You have your "track" of parallel lines, now you need to eyeball what will fill that space. From there, you will build from the center-out. Meaning if you have more wall space on your landing, you may want to add frames going up. If you have space before your steps, build forward. You want to fill the space from the inside-out, leaving no chance for awkward spaces in-between. Think of a newspaper layout, there are no gaping spaces from the center-out. If there is any extra space, it is on the outside. Use this mentality when building your canvas.

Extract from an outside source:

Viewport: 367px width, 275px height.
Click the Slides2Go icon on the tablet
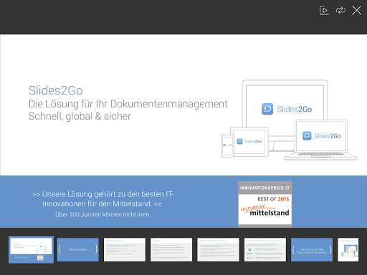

How many times have you envisioned something on your walls, and once it was up there you were a bit disappointed? Obviously it would be much easier to use your actual frames to decide placement, but that is just not practical... from excessive holes in the wall to dropped/broken frames, leave them in a safe spot until your space is finalized. To get a good idea of how the space will come together, use scrap paper/cardboard to make mock frames. Some of my 5x7's had narrow frames, some had wide or circular frames. Actually seeing the exact shape on the wall helped me make a few tweaks before it was time to poke holes.
Those perfect matching sets of frames on the walls always look so clean. But in real life, they're nearly impossible to line up perfectly from every perspective. Remember, your gallery is on a stairwell, so the viewer's perspective is always going to be different. Having identical frames/styles makes any placement mistake super visible. Instead, opt for different size/texture/shapes of frames. Not only does this blur the placement mistakes, it adds so much more character to your gallery. It makes it look truly eclectic. I received some old photos from my MIL that had old brass frames. When I added them to my gallery wall, I was beaming. They looked beautiful! It really added depth to it.
Get that level ready!! If you don't have one, there's one on your iPhone (go to the Measure app, switch to Level at bottom). But perfectionists beware: old houses are not level! Our house was build in 1890 and I swear there isn't a level surface within the whole damn house! This is where you're going to have to step back and eyeball it. Sometimes you'll to level it based on the ceiling, or the adjacent door-frame. Either way, make sure it is level to you. Have your spouse/roommate/neighbor take a look as well. Sometimes you can get buried in a project and need a fresh set of eyes.
And there you have it! Hopefully this tip guide will help you build your perfect gallery wall! We have ours, and there are plans for to add more on the next set of stairs.